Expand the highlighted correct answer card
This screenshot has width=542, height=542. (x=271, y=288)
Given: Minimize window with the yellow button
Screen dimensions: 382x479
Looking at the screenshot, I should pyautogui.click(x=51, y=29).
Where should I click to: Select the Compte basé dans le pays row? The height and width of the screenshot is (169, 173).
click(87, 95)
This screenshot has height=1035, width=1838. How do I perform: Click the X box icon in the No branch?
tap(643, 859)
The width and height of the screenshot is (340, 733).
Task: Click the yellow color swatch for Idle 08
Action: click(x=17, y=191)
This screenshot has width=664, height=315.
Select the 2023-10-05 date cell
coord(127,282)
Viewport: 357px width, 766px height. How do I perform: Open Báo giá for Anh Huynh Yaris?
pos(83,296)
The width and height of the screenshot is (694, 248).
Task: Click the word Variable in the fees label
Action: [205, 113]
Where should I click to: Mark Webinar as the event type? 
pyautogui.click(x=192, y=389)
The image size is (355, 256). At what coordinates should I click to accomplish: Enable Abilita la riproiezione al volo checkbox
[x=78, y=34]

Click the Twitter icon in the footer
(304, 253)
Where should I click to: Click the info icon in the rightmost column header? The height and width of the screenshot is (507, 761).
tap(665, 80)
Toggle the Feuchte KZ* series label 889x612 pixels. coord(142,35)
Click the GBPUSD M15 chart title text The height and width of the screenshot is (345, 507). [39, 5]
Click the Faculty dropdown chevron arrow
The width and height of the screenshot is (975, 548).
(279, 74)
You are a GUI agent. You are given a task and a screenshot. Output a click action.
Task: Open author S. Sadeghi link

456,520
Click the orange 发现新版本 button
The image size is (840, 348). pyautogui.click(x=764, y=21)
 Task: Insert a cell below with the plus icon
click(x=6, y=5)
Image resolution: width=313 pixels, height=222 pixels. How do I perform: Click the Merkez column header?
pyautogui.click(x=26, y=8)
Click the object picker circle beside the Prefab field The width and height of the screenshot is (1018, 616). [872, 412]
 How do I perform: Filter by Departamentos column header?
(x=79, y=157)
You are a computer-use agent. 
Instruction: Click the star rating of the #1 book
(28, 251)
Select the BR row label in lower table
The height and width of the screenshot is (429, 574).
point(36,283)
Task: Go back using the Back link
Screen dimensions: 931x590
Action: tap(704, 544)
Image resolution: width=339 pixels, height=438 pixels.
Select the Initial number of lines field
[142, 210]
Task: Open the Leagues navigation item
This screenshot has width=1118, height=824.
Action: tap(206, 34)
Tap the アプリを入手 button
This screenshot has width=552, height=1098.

• [What the exercise asks] Give the listing again in full, with every line intact.

• [Final answer]
Expand the highlighted correct answer card
This screenshot has width=542, height=542. (x=271, y=288)
Given: Minimize window with the yellow button
Screen dimensions: 382x479
Looking at the screenshot, I should pyautogui.click(x=51, y=29).
Where should I click to: Select the Compte basé dans le pays row? The height and width of the screenshot is (169, 173).
click(87, 95)
This screenshot has height=1035, width=1838. How do I perform: Click the X box icon in the No branch?
tap(643, 859)
The width and height of the screenshot is (340, 733).
Task: Click the yellow color swatch for Idle 08
Action: click(x=17, y=191)
This screenshot has width=664, height=315.
Select the 2023-10-05 date cell
coord(127,282)
Viewport: 357px width, 766px height. How do I perform: Open Báo giá for Anh Huynh Yaris?
pos(83,296)
The width and height of the screenshot is (694, 248).
Task: Click the word Variable in the fees label
Action: [205, 113]
Where should I click to: Mark Webinar as the event type? 
pyautogui.click(x=192, y=389)
The image size is (355, 256). At what coordinates should I click to accomplish: Enable Abilita la riproiezione al volo checkbox
[x=78, y=34]

Click the Twitter icon in the footer
(304, 253)
Where should I click to: Click the info icon in the rightmost column header? The height and width of the screenshot is (507, 761).
tap(665, 80)
Toggle the Feuchte KZ* series label 889x612 pixels. coord(142,35)
Click the GBPUSD M15 chart title text The height and width of the screenshot is (345, 507). [39, 5]
Click the Faculty dropdown chevron arrow
The width and height of the screenshot is (975, 548).
(279, 74)
You are a GUI agent. You are given a task and a screenshot. Output a click action.
Task: Open author S. Sadeghi link

456,520
Click the orange 发现新版本 button
The image size is (840, 348). pyautogui.click(x=764, y=21)
 Task: Insert a cell below with the plus icon
click(x=6, y=5)
Image resolution: width=313 pixels, height=222 pixels. How do I perform: Click the Merkez column header?
pyautogui.click(x=26, y=8)
Click the object picker circle beside the Prefab field The width and height of the screenshot is (1018, 616). [872, 412]
 How do I perform: Filter by Departamentos column header?
(x=79, y=157)
You are a computer-use agent. 
Instruction: Click the star rating of the #1 book
(28, 251)
Select the BR row label in lower table
The height and width of the screenshot is (429, 574).
point(36,283)
Task: Go back using the Back link
Screen dimensions: 931x590
Action: tap(704, 544)
Image resolution: width=339 pixels, height=438 pixels.
Select the Initial number of lines field
[142, 210]
Task: Open the Leagues navigation item
This screenshot has width=1118, height=824.
Action: tap(206, 34)
Tap the アプリを入手 button
This screenshot has width=552, height=1098.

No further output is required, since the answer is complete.